Get an education, that's what we're all told right?
It takes that sheepskin to climb the ladder of success, no matter what field of endeavor you enter. But that sheepskin costs big bucks, and most of us plebians don't have the wherewithal to pay out-of-pocket for the privilege of earning a degree.
So I, like millions of Americans, took out loans to supplement the tiny Pell Grant that I qualified for from the start.
And those loans pile up quickly!
My college education (a bachelor's degree in journalism) cost nearly $100,000.00. Add to that a second stint in a two-year "job skills" college - about $20,000 - and I'm in the hole from the moment those degrees are imprinted with my name.
They become albatrosses that lay across my neck every year.
Forebearances and deferments carried me through the first few years of repayment; and then an income-based repayment schedule made it possible to carry the monthly 'vig' for the past couple of years.
Now, somehow Navient (the loan managing bureaucracy that took over from Sallie Mae) has somehow decided that I make more than $6,000 per month and, therefore, wants me to pay $913 every month for the next 144 months. Problem is, I don't make nearly that amount. In fact, $913 if about 45.24 percent of my take home pay, which will put in the poor house really quickly.

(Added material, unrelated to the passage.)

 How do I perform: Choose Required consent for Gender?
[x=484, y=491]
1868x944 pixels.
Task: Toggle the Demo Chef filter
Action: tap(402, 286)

So now I must get on the phone (by 8 p.m. EST on Fridays - thank you) and thrash out this situation with a Navient representative - someone who, I'm sure, is an expert in public relations and fiscal calculations, as well as someone who has the authority to enter a code in my computer account file to recalculate my monthly payments to actually FIT my income.
Somehow I have my doubts about that rosy scenario.
My experience tells me that this phone call I'll be making tomorrow is going to be an emotionally wrenching, spiritually crushing, psychologically debilitating experience that, in the end, will find me in the docks at a debtors prison somewhere in Iowa, or South Dakota.
Student loans are a glimmer of hope when one begins the process of pursuing a college degree.
But they quickly become a voracious, implacable, flesh-eating shark if you fall afoul of the rules and regulations - which, by the way, are a shifting, moving target.
So to all you youngsters out there who're thinking of taking a student loan to pay for a college degree - think twice, think three times - think some more before you sign that document that puts your soul in hock for the rest of your life.
Do you really want to earn an extra $10,000 a year with a degree only to have 50 percent of it paid to the loan holder in interest fees?
Please hear me.
Don't do it. It's a soul-sucking mud pit.